Encontré a Valeria en Larcomar, en ese centro comercial que yo tanto odio y que ella tanto ama. Llegué a darle el encuentro con poco entusiasmo, más bien lamentando haber pactado esa cita, pues no quería moverme del depa, quería que ella fuera la que me busque, que me busque para tirar. Además, no quería salir a entremezclarme con gente ese día, y menos aún a Larcomar, donde mi esquilmada posición sólo me permitiría mirar vitrinas y dar pena en los diferentes negocios donde no han oído hablar de la solarización.
En fin, llegué y Valeria ya llevaba tiempo esperándome, estaba oteando el mar por aquel bello malecón, que está en la entrada del centro comercial. Estaba linda, como siempre; me preocupó verla tan sola y tan linda, a merced de algún avivado desconocido que se le pueda acercar; y luego me fue inevitable no desearla, convirtiéndome en un avivado conocido que la quería poseer antes de si quiera saludarla.
Valeria me saludó con cariño (a pesar de que yo la saludé con la frialdad de un lascivo no correspondido); me dijo que me veía bien (a pesar de que estaba con el cabello revuelto y con ropa gastada); y dijo que me había extrañado hasta cuando dormía, que se moría por verme (a pesar de que mi forma de extrañarla, a veces, se limitaba a amarla sólo cuando hacíamos el amor). Esa diferencia entre nuestros sentimientos –que yo notaba y que ella, enamorada, ignoraba-, me producía un fastidio malévolo, me hacía cavilar en que no merecía a Valeria, y eso me ponía de peor humor.

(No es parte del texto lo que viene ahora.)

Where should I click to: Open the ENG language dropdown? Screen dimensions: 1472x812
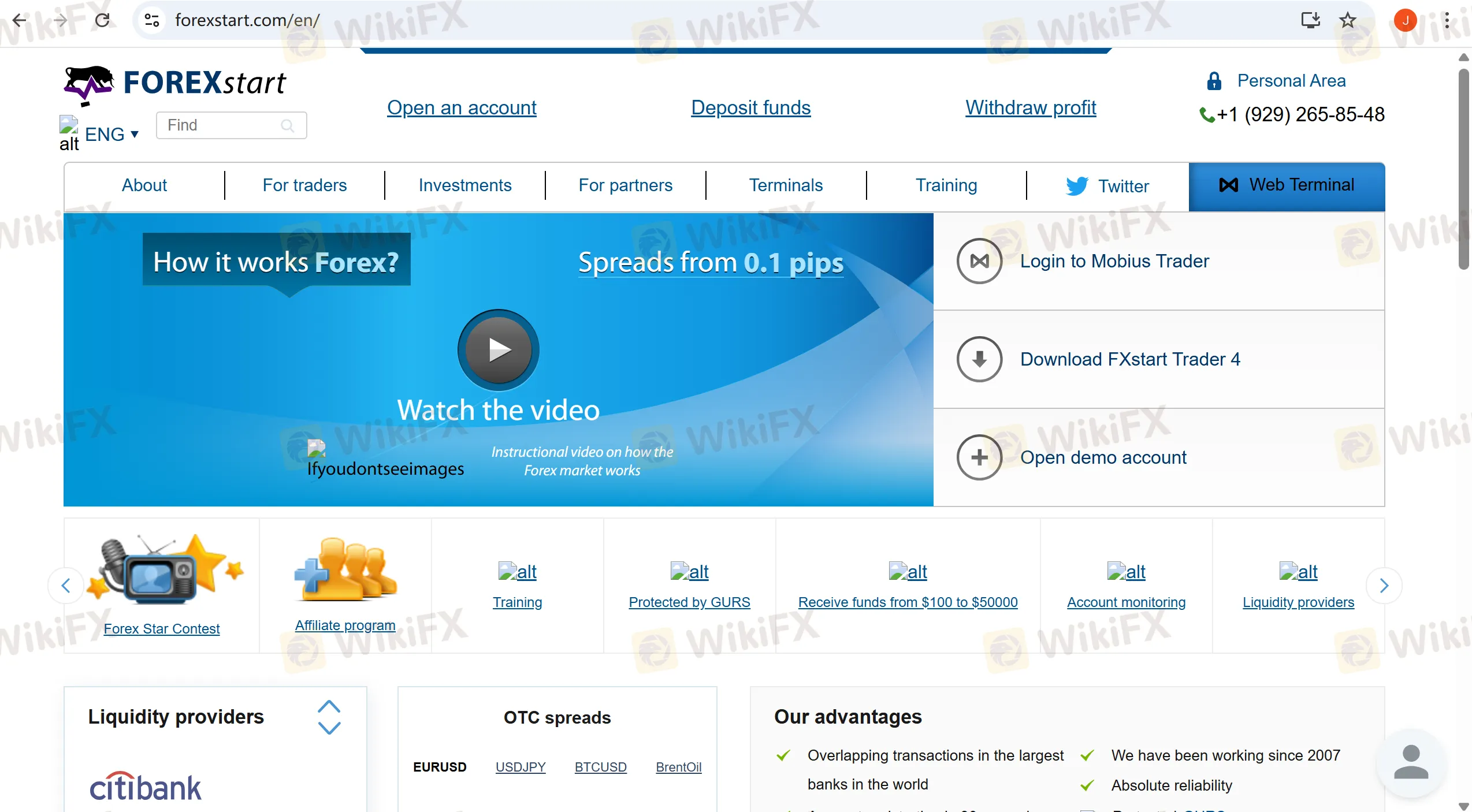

Me emprendí entonces en un actuar errático con ella: no le hablaba, no la veía a los ojos, no le seguía las conversaciones, no me reía de sus bromas y –peor aún-, yo no hacía bromas –signo de que estoy enfadado o incomodo o malhumorado o todo al mismo tiempo; creo que en el fondo quería que Valeria notara mi pesadumbre, que la lamente, que se sienta culpable, que se arrepienta de haberme citado en Larcomar y no haber ido al depa a tirar conmigo.
Valeria me aguantó, soportó mis niñerías estoicamente, me ofreció una sonrisa cuando yo le ponía cara de “estoy aburrido”, y me tomó del brazo con cariño mientras yo caminaba ensimismado con las manos en los bolsillos. Pero claro, ella no es un robot, ella es una chica con sentimientos, por eso, luego de un rato de bancarme, ella se enfadó, se desesperó, perdió el control, me acusó de no amarla, y me pidió que la acompañe a su casa.
Le dije que no la acompañaría. Ella me dijo que debería hacerlo, que soy su enamorado. Yo le dije que me llegan esas cursilerías, y que manipule el término “enamorado”, convirtiéndolo en “guardaespaldas”. Ella me dijo que soy un desconsiderado, que no le importo. Le dije que yo tampoco le importo, sino no me hubiera hecho ir hasta ese centro comercial en vez de ella buscarme, dejándome con la libido en los labios. Ella me dijo que ser enamorados no es sólo tirar. Yo le dije que eso es lo mejor de ser enamorados.
Valeria avanzó unos pasos, tomó un taxi y se marchó en mis narices, dejándome confundido entre tanta gente confundida que va a Larcomar a ver vitrinas. Luego me marché caminando con languidez, recordando que el amor es un don que no me ha sido otorgado, y lamentando que, a veces, equivocadamente, intente que la pasión y el deseo ocupen su difícil lugar.